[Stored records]
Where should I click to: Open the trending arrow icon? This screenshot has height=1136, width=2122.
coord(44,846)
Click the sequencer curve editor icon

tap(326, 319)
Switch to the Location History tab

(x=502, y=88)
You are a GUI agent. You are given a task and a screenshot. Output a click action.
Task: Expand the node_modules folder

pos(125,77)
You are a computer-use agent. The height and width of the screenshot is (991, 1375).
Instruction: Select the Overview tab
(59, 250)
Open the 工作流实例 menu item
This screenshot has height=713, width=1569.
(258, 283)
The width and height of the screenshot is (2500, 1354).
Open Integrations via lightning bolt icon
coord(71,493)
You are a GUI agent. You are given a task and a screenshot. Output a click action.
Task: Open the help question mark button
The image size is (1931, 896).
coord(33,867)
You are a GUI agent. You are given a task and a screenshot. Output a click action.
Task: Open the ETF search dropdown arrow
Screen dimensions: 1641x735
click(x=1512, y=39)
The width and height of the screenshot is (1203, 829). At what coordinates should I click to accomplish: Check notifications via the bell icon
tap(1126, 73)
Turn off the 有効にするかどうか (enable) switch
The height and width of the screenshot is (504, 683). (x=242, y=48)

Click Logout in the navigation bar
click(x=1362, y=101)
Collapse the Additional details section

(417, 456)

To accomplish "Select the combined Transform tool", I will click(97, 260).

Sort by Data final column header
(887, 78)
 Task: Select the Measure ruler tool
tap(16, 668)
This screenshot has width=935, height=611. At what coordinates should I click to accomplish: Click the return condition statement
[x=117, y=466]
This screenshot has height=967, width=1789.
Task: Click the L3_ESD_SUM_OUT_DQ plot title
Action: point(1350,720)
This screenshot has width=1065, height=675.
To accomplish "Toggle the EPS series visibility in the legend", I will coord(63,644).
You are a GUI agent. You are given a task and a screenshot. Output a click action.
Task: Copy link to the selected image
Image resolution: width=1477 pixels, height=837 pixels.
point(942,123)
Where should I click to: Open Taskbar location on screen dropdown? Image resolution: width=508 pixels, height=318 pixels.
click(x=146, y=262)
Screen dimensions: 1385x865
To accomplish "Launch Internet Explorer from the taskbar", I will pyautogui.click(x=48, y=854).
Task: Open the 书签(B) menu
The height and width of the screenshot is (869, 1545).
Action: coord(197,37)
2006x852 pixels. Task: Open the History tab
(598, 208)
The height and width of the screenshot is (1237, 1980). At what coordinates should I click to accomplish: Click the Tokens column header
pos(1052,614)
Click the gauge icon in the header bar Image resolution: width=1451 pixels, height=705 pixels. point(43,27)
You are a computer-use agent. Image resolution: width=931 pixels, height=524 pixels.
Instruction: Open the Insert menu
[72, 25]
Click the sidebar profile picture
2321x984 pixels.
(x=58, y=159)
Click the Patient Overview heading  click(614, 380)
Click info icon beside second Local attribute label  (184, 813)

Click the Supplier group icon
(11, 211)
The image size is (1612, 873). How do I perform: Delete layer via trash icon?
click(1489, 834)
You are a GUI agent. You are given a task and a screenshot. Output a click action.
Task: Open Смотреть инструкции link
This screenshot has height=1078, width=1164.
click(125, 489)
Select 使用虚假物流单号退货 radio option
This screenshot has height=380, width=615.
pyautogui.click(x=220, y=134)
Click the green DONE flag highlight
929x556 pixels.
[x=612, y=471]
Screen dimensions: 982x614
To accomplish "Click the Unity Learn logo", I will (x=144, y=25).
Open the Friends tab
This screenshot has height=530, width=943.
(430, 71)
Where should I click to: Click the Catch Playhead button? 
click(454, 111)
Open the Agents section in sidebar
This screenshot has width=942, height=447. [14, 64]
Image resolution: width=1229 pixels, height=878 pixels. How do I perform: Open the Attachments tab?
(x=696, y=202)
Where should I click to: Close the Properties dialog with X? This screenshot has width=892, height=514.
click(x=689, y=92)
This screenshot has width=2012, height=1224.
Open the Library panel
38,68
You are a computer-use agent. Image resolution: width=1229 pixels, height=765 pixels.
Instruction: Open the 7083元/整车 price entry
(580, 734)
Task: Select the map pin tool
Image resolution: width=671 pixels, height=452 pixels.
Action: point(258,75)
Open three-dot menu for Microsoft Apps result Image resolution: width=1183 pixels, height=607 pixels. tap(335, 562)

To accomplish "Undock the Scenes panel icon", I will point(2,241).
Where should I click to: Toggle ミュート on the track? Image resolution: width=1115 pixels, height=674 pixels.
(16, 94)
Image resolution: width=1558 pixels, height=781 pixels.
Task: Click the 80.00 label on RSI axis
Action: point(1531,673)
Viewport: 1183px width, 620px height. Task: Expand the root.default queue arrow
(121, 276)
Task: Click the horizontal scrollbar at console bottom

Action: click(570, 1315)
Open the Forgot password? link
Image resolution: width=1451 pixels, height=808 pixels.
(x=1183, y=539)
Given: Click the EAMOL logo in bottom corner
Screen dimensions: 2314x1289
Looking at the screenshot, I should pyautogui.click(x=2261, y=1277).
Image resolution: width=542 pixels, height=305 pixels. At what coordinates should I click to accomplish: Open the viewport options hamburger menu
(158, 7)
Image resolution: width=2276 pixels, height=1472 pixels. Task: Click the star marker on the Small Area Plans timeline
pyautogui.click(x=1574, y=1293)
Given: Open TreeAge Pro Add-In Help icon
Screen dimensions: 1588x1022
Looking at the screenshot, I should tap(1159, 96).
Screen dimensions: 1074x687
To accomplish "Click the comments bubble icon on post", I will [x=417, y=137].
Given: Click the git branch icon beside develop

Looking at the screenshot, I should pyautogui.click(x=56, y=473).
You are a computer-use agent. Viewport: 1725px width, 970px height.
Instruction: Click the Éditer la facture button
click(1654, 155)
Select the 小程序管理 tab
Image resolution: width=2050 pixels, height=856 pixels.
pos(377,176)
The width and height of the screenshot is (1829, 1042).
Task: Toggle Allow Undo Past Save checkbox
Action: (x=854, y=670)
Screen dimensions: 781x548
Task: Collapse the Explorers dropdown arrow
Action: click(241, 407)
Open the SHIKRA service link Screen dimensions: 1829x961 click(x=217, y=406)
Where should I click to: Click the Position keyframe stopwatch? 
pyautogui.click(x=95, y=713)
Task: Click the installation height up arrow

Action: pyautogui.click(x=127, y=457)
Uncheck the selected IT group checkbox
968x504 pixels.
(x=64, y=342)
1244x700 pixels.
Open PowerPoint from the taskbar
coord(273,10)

▸ **Your objective**
All that belongs in your answer is the stretch of entries above from the line with "Instruction: Open the Insert menu" through the line with "Screen dimensions: 982x614", printed exactly.

▸ **Written response**
Instruction: Open the Insert menu
[72, 25]
Click the sidebar profile picture
2321x984 pixels.
(x=58, y=159)
Click the Patient Overview heading  click(614, 380)
Click info icon beside second Local attribute label  (184, 813)

Click the Supplier group icon
(11, 211)
The image size is (1612, 873). How do I perform: Delete layer via trash icon?
click(1489, 834)
You are a GUI agent. You are given a task and a screenshot. Output a click action.
Task: Open Смотреть инструкции link
This screenshot has height=1078, width=1164.
click(125, 489)
Select 使用虚假物流单号退货 radio option
This screenshot has height=380, width=615.
pyautogui.click(x=220, y=134)
Click the green DONE flag highlight
929x556 pixels.
[x=612, y=471]
Screen dimensions: 982x614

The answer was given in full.